======== EXERCISE MATERIAL ========

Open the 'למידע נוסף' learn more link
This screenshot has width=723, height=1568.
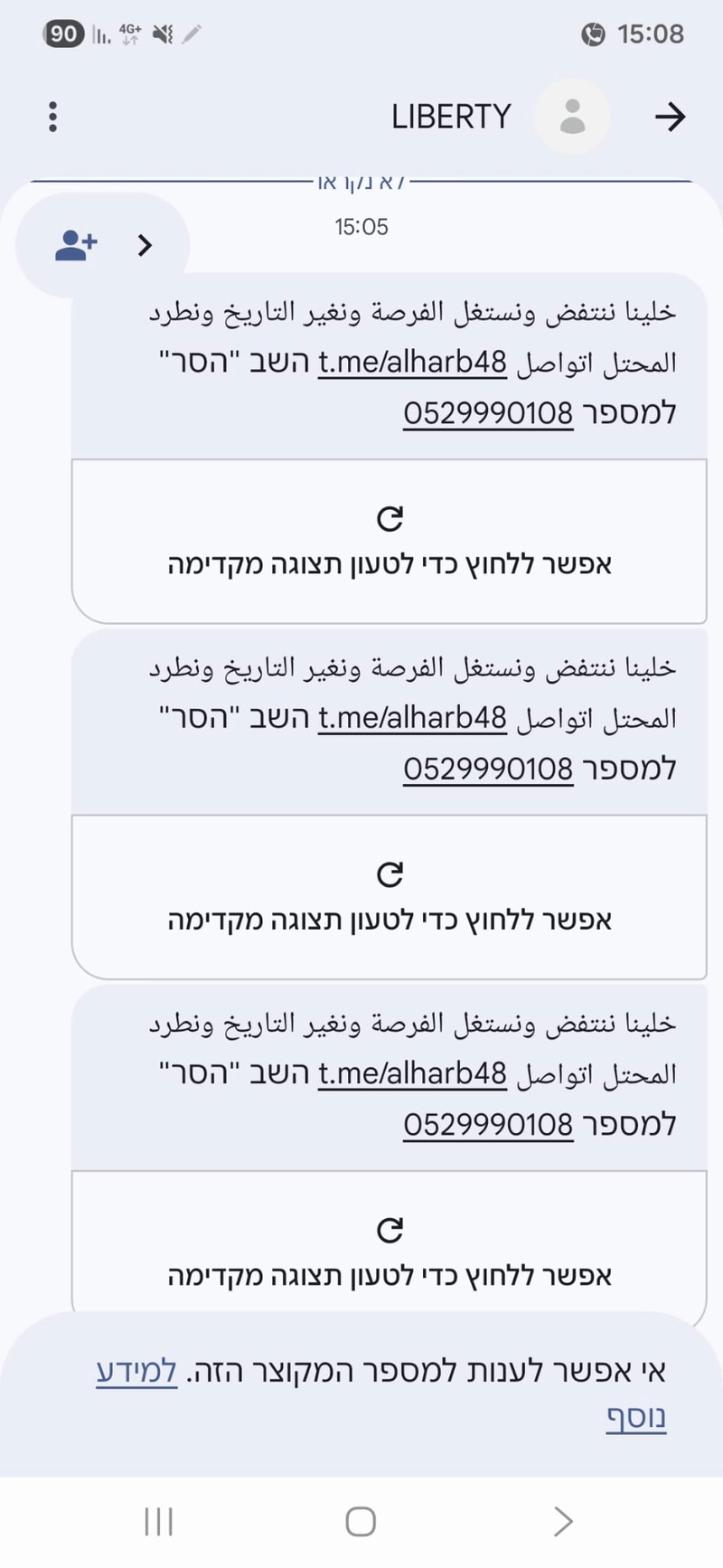click(x=136, y=1371)
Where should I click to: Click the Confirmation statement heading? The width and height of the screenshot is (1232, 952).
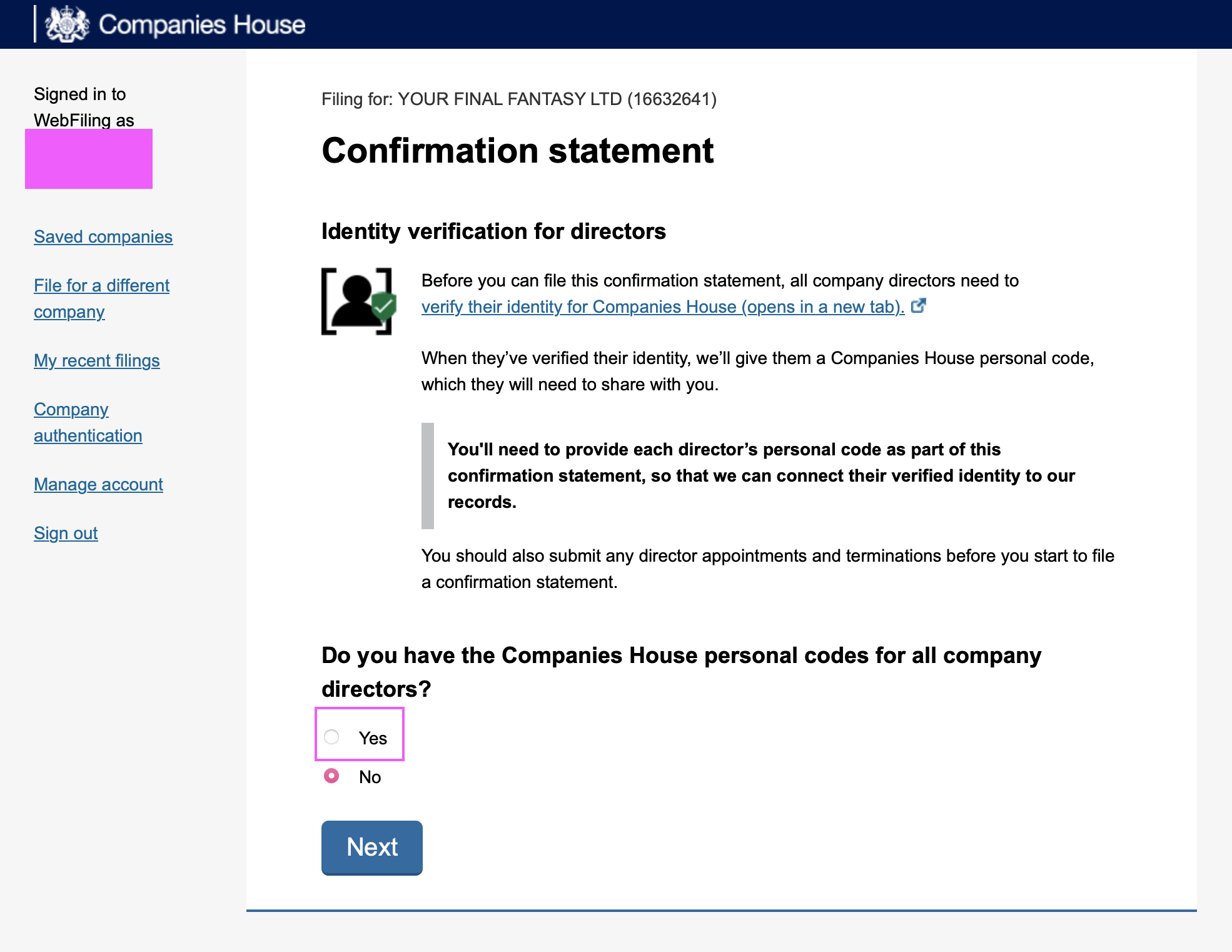coord(518,151)
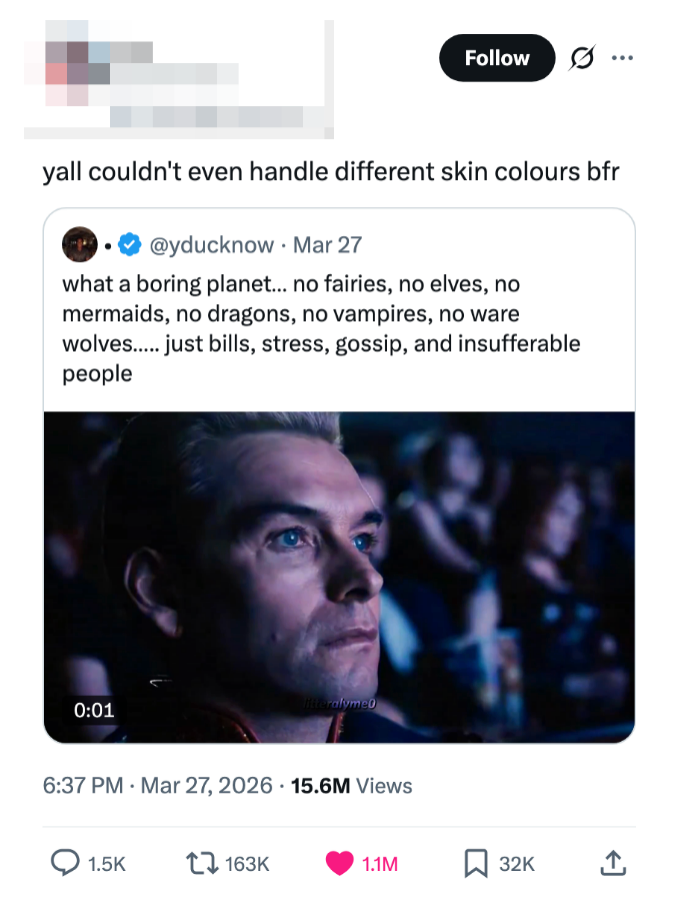676x918 pixels.
Task: Toggle the bookmark icon
Action: (477, 864)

========

* **INSTRUCTIONS FOR THE TASK**: The response has to be an exact copy of all the data, pictures excluded.

* **SOLVED PROBLEM**:
Open the 'למידע נוסף' learn more link
This screenshot has width=723, height=1568.
click(x=136, y=1371)
Where should I click to: Click the Confirmation statement heading? The width and height of the screenshot is (1232, 952).
coord(518,151)
676x918 pixels.
Task: Toggle the bookmark icon
Action: (477, 864)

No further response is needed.